Closed gregoryking closed 9 years ago

gregoryking commented 10 years ago

Hi,

I've been using your excellent picam in combination with node-rtsp-rtmp-server. It seems to work pretty nicely, except I've noticed that when there are multiple connections, the last one left connected gets prematurely disconnected when the second remaining disconnects.

Eg Clients A, B and C all connect. C disconnects, then A and B remain connected (fine). B disconnects, A also gets disconnected (prematurely). Similarly - A and B connect, B disconnects, then A also gets disconnected (prematurely).

The count of clients connected appears to be correct in the STDOUT log output when monitoring the above scenarios. I'm using RTSP and connecting via a mixture of OS X and iOS vlc clients.

G

iizukanao commented 10 years ago

Hi, I'm sorry for the delay in response. I've fixed some bugs related to buffer management. Can you try the latest code?

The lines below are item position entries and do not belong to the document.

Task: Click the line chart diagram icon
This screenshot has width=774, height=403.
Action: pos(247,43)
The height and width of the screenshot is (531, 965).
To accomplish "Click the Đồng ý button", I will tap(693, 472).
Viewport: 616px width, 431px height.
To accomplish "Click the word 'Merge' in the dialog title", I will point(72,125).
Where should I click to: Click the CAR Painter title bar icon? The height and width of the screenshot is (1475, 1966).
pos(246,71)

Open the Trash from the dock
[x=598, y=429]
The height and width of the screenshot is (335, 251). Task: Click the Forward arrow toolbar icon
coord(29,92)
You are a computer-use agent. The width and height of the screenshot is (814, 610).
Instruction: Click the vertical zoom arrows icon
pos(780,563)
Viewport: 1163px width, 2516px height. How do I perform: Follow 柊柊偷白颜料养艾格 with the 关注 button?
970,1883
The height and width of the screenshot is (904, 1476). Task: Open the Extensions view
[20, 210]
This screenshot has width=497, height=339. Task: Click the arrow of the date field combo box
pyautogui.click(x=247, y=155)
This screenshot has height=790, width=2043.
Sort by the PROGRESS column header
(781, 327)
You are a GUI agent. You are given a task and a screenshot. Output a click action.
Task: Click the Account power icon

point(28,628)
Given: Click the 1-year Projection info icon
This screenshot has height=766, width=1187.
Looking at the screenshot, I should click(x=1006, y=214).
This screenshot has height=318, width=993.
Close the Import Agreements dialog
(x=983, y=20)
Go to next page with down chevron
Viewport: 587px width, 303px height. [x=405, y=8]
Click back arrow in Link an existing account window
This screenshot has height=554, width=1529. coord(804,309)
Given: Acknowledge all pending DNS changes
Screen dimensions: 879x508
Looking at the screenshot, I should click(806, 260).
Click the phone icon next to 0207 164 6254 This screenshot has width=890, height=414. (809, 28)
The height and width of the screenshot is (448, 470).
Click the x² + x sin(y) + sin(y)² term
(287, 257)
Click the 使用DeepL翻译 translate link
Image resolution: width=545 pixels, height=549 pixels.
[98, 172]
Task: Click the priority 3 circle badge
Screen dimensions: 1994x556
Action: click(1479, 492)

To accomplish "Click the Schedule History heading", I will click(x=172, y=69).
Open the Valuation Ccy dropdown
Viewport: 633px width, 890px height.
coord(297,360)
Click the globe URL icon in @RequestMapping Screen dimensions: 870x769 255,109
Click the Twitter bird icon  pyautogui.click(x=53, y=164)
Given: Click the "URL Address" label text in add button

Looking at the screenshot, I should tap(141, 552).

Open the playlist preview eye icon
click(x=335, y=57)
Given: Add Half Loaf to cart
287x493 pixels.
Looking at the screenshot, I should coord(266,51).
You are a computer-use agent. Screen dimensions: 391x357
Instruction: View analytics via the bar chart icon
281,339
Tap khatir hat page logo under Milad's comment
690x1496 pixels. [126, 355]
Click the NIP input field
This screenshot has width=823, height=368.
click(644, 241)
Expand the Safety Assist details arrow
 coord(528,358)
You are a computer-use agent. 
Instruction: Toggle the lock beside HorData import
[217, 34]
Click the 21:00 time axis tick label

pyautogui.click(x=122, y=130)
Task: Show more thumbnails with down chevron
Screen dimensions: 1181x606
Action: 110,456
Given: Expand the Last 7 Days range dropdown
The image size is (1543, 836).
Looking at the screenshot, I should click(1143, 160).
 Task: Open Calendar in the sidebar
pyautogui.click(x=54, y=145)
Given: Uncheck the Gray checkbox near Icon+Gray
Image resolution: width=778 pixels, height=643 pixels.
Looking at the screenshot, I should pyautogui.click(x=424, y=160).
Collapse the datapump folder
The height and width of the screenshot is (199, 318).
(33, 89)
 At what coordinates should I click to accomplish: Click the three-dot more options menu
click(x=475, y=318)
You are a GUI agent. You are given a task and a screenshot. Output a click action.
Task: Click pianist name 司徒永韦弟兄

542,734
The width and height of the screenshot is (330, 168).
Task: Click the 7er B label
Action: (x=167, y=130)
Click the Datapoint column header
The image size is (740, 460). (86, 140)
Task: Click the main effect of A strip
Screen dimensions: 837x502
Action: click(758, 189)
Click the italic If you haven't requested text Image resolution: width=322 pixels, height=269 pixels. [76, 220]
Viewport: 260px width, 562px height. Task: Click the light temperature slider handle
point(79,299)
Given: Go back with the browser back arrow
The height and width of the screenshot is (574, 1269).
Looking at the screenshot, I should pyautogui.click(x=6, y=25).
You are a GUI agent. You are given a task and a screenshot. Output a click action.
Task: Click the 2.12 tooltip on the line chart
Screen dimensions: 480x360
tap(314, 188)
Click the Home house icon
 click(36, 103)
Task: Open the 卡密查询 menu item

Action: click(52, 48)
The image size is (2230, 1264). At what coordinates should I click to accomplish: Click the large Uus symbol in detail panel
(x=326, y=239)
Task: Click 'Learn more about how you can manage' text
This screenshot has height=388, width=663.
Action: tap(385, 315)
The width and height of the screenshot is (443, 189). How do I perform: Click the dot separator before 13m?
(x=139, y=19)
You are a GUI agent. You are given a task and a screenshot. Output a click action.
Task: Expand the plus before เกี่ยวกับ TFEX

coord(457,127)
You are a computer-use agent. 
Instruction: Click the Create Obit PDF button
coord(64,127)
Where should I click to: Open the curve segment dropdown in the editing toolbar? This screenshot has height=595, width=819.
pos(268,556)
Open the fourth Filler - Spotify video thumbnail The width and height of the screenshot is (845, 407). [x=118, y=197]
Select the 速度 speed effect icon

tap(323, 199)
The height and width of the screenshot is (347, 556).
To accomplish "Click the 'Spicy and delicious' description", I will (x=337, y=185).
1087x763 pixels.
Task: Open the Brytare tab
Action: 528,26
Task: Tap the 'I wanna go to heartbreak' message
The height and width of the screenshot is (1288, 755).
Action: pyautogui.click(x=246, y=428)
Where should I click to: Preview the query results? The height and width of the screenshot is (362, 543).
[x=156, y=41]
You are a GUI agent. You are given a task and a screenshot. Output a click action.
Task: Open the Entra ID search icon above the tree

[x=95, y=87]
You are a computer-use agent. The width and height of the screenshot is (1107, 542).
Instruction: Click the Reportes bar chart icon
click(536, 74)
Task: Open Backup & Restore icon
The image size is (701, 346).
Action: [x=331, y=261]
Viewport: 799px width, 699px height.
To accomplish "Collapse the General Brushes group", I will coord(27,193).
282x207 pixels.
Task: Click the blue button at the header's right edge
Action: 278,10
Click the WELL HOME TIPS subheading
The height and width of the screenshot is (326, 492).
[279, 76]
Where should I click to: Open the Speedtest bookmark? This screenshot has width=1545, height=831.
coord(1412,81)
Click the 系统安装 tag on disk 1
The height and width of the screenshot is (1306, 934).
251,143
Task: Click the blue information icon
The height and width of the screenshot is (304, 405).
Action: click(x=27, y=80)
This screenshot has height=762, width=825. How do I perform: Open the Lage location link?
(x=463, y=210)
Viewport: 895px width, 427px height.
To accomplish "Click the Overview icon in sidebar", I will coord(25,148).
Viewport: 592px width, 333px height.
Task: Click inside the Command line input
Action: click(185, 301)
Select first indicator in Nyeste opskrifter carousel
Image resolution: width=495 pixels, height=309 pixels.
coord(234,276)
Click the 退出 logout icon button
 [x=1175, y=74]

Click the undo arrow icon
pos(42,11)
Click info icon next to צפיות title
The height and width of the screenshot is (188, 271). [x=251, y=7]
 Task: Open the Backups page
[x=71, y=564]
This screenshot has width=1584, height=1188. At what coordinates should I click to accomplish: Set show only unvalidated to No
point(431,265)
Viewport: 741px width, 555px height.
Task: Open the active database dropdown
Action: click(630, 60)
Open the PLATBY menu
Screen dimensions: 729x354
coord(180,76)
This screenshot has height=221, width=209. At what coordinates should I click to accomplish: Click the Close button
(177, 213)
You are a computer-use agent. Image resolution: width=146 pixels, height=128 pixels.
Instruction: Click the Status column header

At the same time, I couldn't reproduce your problem. VLC for OS X (version 2.1.5 and 1.1.9) and Windows (2.1.5) worked without problem when I tried the same as you reported.

Network throughput of Raspberry Pi is somewhat limited (you can check the actual throughput using iperf). Also, UDP performance of Node.js is not so good in my experience. If you're streaming high bitrate video, it can affect the other simultaneous connection. You might want to reduce the bitrate of your video. If you still have a problem at low bitrate such as 100 kbps, please let me know.

gregoryking commented 10 years ago

Thanks, I'll try to reproduce again and also test with your latest changes. I've noticed RTMP performance is much better than RSTP performance on my LAN.

A couple of unrelated questions you may know the answer to:

iizukanao commented 10 years ago

When a client is streaming using RTMP (say over wifi) and it goes out of range and then comes back into range, the stream from the camera is not kept 'live', but instead starts to drift by what looks like the amount of time the device was out of range. Is there a way to keep the client receiving the most recent data?

I've found a solution to that problem. By using Strobe Media Playback's JavaScript API, a client can calculate the drift and reconnect when the drift is too large. You can freely use this example.

I've been comparing the performance of Strobe Media Player (flash) and VLC on OS X. With Strobe there is very little delay from the live stream, maybe half a second. With VLC the delay is more like 3 seconds. My guess is that this may be due to the Flash player using optimised GPU h264 decoding while VLC doesn't. Might this be correct? My objective is to find libraries that have minimal delay that can be used to build OS X and iOS apps (VLCKit unsurprisingly has the same delays as VLC on both OS X and iOS).

The server sends audio/video immediately, but the client has to buffer the data to play smoothly without pausing. The latency largely depends on the buffer size of the client. Strobe Media Playback aggressively optimizes its buffer size to reduce latency. I think GPU decoding doesn't affect latency greatly unless CPU usage is high.

However, if you are going to submit your iOS app that plays live stream over cellular network, generally you have to use HTTP Live Streaming (see Requirements for Apps for details).